A margem bruta de um minimercado autônomo depende menos da quantidade de produtos que você estoca e mais de QUAIS produtos você coloca na prateleira. Isso é diferente do varejo tradicional. Em uma loja com operador, você vende o que tiver. Na loja sem operador, você vende só o que o cliente consegue encontrar rápido, entender o preço, e não questionar na hora de pagar.

O mix errado come sua margem todo dia

Comece pela realidade: seu cliente tem entre 30 segundos e dois minutos dentro da loja. Ele entra com uma intenção específica. Água gelada. Um lanche. Chiclete. Não está ali para explorar. Se ele não acha em três segundos, segue sem levar nada.

Agora pense no seu estoque.

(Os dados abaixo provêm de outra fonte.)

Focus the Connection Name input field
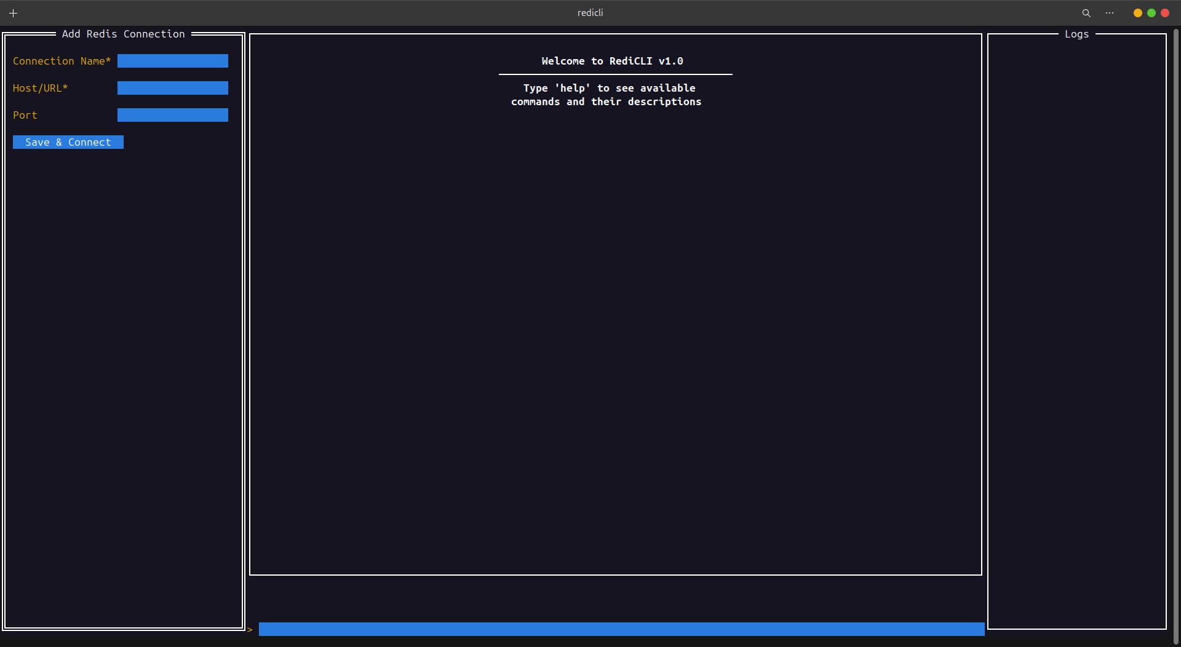The width and height of the screenshot is (1181, 647). [x=172, y=61]
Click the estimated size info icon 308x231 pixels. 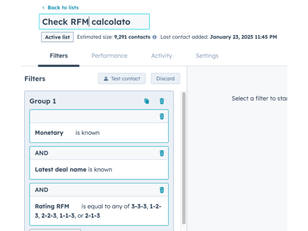tap(155, 37)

Se você abastece 60% de produtos commodity (água, refrigerante, café, biscoito standard), sua margem bruta fica em torno de 18% a 22%. Se você consegue deslocar para 35% a 40% de produtos de maior margem (snacks premium, bebidas energéticas, lanches prontos, itens de higiene pessoal, doces importados), a margem bruta sobe para 28% a 35%. A diferença é real. E o cliente não reclama do preço porque não compara com a loja de bairro.

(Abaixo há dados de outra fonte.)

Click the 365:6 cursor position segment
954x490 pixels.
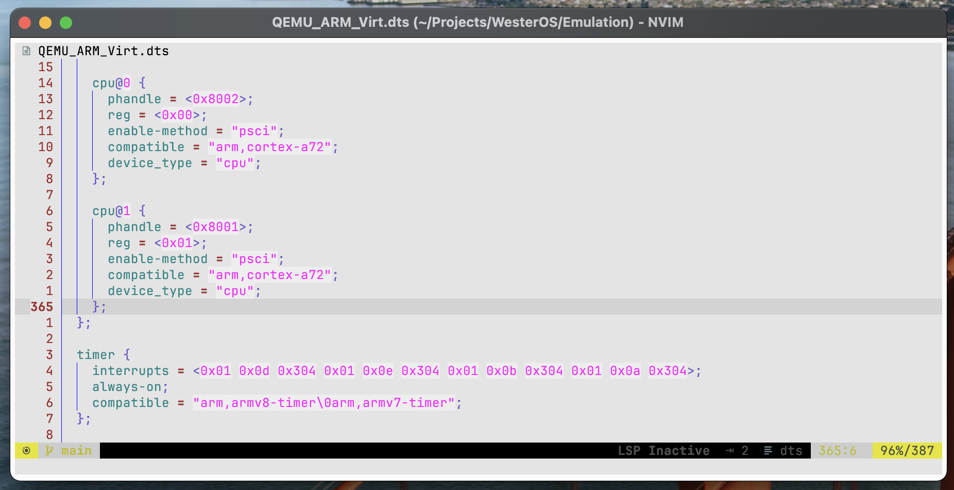(x=837, y=450)
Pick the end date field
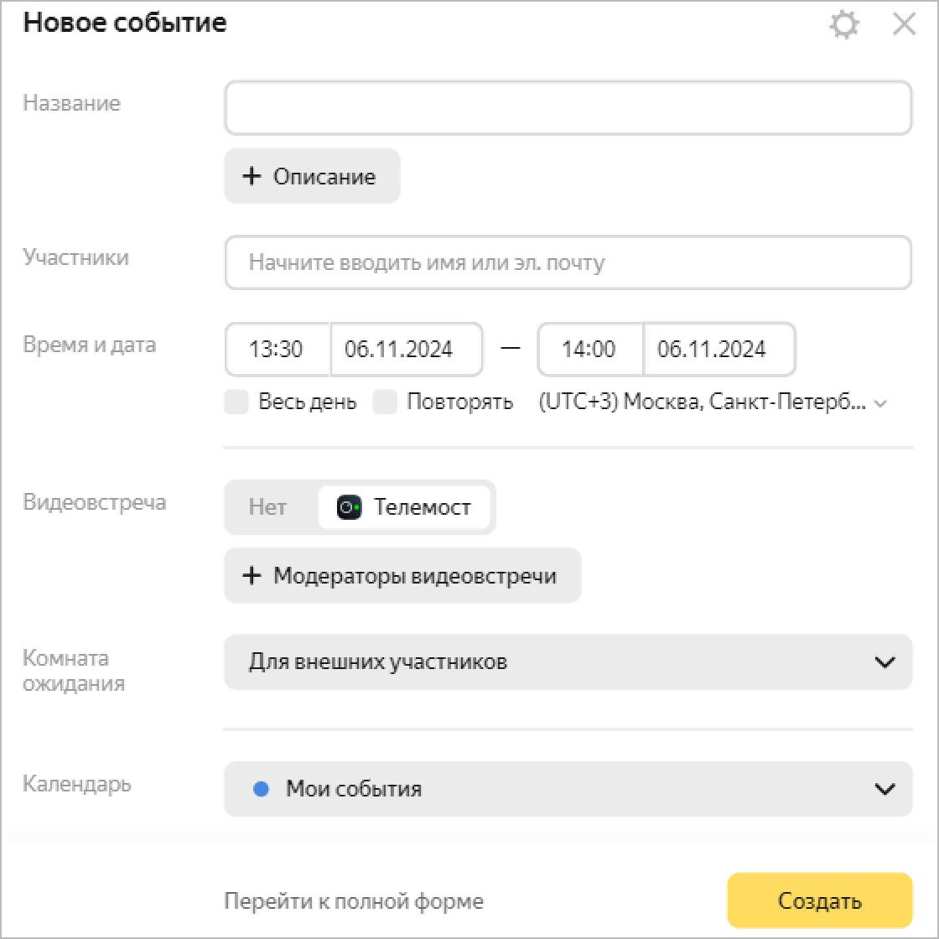The height and width of the screenshot is (939, 939). point(713,350)
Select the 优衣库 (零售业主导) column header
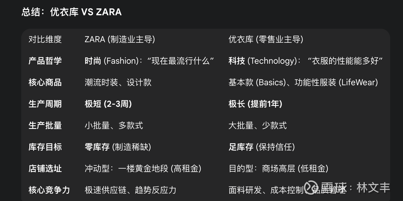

Mas aqui está o que ninguém diz: colocar produto caro na gôndola errada mata isso tudo. Um chocolate premium na prateleira baixa, de costas para a porta, não vende. Você comprou pelo preço alto, vendeu por 30% do markup, e perdeu a margem.

Reposição de volume vs. reposição de margem

A maioria dos franqueados pensa em número de itens.